[START]

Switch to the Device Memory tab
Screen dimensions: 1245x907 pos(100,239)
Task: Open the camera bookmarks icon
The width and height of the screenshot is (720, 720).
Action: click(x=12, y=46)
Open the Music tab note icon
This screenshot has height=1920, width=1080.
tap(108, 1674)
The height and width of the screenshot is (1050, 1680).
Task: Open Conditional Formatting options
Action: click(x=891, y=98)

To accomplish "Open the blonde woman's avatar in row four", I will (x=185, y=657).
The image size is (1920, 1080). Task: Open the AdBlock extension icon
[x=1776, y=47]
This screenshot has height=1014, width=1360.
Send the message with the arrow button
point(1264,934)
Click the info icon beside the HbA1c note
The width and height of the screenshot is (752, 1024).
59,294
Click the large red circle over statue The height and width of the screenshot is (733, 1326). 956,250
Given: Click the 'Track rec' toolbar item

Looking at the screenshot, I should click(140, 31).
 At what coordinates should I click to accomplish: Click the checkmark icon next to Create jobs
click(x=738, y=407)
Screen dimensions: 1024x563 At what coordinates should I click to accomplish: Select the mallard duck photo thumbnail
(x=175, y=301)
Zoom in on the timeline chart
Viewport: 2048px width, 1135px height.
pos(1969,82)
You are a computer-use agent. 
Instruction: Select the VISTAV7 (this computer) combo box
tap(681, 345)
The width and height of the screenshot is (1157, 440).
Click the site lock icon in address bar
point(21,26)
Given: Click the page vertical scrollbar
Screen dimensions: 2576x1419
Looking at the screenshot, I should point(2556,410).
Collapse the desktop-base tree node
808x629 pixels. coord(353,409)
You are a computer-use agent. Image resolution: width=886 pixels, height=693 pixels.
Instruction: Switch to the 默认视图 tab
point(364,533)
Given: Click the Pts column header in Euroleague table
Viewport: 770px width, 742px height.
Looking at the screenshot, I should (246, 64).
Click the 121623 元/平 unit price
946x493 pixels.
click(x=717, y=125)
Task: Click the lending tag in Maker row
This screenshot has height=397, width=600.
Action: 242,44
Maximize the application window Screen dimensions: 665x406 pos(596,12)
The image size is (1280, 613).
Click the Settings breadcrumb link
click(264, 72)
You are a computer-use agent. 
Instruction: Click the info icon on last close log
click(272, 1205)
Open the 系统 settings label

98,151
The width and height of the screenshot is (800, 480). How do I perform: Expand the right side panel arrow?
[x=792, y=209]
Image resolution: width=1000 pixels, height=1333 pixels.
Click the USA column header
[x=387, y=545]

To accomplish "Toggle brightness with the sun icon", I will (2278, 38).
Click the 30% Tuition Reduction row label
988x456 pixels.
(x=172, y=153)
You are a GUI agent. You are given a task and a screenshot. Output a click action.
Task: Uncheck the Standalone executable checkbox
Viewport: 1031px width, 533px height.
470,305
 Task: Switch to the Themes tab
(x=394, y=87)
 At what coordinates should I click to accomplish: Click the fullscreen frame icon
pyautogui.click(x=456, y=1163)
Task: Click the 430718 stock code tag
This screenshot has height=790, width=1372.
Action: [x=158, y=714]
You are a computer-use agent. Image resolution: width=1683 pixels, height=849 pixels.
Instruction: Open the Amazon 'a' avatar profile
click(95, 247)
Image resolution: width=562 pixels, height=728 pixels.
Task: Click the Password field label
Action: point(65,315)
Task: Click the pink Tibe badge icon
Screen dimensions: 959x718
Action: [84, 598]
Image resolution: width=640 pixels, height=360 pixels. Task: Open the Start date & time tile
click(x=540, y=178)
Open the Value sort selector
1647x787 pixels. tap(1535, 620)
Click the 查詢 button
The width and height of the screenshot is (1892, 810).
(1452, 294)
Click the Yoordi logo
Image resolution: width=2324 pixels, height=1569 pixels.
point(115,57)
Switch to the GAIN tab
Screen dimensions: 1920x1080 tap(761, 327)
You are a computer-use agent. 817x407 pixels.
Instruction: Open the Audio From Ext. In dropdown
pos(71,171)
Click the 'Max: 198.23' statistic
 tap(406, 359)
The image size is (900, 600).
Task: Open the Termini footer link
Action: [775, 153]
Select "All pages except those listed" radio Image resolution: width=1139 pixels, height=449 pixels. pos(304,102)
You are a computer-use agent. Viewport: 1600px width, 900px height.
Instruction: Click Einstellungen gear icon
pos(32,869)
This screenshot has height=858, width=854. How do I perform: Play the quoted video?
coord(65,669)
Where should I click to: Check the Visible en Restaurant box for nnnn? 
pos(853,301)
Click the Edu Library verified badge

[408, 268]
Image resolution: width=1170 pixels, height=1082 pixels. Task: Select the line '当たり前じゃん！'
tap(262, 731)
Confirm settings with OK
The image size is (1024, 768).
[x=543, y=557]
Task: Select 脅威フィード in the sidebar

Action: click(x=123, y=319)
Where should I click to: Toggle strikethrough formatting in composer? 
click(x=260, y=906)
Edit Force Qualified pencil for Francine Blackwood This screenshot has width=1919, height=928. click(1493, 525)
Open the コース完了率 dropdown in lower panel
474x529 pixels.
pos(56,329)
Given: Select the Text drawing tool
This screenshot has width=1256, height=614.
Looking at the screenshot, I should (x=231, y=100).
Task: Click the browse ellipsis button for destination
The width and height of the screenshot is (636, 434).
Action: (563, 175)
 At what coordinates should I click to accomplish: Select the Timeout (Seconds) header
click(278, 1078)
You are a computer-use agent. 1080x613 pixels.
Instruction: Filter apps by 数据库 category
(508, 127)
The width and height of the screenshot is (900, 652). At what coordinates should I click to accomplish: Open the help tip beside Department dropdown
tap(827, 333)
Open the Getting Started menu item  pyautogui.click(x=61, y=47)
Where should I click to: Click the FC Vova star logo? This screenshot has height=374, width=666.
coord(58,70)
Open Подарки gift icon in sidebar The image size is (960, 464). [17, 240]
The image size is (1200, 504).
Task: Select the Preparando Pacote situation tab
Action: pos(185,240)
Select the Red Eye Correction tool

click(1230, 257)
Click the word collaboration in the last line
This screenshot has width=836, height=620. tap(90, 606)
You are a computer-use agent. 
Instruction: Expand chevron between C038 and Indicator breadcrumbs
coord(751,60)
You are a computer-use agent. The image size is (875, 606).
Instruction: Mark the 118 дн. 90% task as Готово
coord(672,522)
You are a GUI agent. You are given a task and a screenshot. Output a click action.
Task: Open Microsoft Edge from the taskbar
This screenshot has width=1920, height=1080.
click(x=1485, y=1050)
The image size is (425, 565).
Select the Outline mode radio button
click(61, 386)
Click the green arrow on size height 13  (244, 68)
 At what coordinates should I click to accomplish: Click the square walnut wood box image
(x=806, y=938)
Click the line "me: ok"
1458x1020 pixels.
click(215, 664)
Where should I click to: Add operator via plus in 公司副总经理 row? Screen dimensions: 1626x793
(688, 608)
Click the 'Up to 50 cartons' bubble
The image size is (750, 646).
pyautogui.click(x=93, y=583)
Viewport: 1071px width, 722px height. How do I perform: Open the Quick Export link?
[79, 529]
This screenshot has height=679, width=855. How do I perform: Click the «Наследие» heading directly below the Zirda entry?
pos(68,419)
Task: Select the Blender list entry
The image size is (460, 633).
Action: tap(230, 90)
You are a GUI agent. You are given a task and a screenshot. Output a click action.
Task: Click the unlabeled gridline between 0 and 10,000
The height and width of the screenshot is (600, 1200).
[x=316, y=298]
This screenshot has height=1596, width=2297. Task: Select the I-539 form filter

[END]

Retype the items above, starting at the line that contains "Click the 'Max: 198.23' statistic" and ending after the line that contains "coord(65,669)". Include both of those lines.

Click the 'Max: 198.23' statistic
 tap(406, 359)
The image size is (900, 600).
Task: Open the Termini footer link
Action: [775, 153]
Select "All pages except those listed" radio Image resolution: width=1139 pixels, height=449 pixels. pos(304,102)
You are a computer-use agent. Viewport: 1600px width, 900px height.
Instruction: Click Einstellungen gear icon
pos(32,869)
This screenshot has height=858, width=854. How do I perform: Play the quoted video?
coord(65,669)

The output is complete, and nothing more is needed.